> _About this exercise_:
Take every line from the listing below that includes "Create" and copy it.

> _Data supplied_:
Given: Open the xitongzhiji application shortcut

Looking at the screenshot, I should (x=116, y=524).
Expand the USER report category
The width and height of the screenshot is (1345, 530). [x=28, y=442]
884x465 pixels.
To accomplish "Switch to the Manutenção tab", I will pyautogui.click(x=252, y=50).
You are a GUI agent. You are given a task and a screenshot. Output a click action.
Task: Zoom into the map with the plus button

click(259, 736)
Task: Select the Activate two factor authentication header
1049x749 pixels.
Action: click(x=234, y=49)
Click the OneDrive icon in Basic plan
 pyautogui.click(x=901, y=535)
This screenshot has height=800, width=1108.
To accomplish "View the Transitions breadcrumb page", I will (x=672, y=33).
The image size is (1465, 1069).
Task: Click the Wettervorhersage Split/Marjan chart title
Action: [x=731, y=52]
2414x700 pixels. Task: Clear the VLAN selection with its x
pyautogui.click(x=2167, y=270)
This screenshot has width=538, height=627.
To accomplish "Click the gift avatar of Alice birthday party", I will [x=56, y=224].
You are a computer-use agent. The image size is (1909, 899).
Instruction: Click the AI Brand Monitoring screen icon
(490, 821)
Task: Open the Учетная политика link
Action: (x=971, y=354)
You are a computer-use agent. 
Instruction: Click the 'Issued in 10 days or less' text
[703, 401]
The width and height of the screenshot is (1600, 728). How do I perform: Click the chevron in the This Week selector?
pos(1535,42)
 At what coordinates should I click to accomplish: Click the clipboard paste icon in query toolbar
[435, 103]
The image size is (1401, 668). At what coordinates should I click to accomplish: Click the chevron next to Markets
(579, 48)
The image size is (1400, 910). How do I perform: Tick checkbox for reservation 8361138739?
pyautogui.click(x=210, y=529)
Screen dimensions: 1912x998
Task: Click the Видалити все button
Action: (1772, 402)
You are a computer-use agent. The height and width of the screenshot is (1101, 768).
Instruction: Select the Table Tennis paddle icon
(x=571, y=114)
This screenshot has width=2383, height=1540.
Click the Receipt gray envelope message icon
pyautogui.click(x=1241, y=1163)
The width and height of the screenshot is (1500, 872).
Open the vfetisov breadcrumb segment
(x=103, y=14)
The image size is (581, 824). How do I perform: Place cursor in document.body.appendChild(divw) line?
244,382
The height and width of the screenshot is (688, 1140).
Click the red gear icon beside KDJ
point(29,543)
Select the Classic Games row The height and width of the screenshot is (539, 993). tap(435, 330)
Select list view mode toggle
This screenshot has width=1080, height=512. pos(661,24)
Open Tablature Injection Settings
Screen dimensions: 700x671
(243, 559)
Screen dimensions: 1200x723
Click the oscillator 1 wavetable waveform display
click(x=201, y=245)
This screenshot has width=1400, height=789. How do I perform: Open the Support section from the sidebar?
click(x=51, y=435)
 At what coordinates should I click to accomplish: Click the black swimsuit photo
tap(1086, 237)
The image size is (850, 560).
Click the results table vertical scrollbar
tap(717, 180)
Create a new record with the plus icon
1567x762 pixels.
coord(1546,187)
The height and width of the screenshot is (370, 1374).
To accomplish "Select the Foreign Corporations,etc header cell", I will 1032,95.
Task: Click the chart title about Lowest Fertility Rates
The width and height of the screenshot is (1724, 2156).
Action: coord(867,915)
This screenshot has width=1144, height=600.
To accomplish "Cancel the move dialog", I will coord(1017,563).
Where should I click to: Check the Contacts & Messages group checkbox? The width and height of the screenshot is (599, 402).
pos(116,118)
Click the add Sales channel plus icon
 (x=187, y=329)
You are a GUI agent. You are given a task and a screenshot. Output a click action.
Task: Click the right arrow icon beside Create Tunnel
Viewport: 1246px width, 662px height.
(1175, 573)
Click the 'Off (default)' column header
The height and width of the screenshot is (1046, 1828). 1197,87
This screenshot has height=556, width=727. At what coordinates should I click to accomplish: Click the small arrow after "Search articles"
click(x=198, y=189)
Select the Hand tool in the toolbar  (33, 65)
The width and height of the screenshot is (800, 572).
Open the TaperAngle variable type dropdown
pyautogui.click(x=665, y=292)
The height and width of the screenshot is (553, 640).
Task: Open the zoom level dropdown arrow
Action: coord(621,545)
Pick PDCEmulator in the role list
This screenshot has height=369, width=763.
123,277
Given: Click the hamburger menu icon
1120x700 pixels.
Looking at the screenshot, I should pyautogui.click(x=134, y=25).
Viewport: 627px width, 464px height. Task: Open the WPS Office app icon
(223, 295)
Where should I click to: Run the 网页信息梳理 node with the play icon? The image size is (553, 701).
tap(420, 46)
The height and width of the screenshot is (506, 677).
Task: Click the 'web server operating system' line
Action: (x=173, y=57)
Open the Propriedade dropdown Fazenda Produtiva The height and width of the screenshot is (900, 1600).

> _Solution for this problem_:
Create a new record with the plus icon
Task: Click the right arrow icon beside Create Tunnel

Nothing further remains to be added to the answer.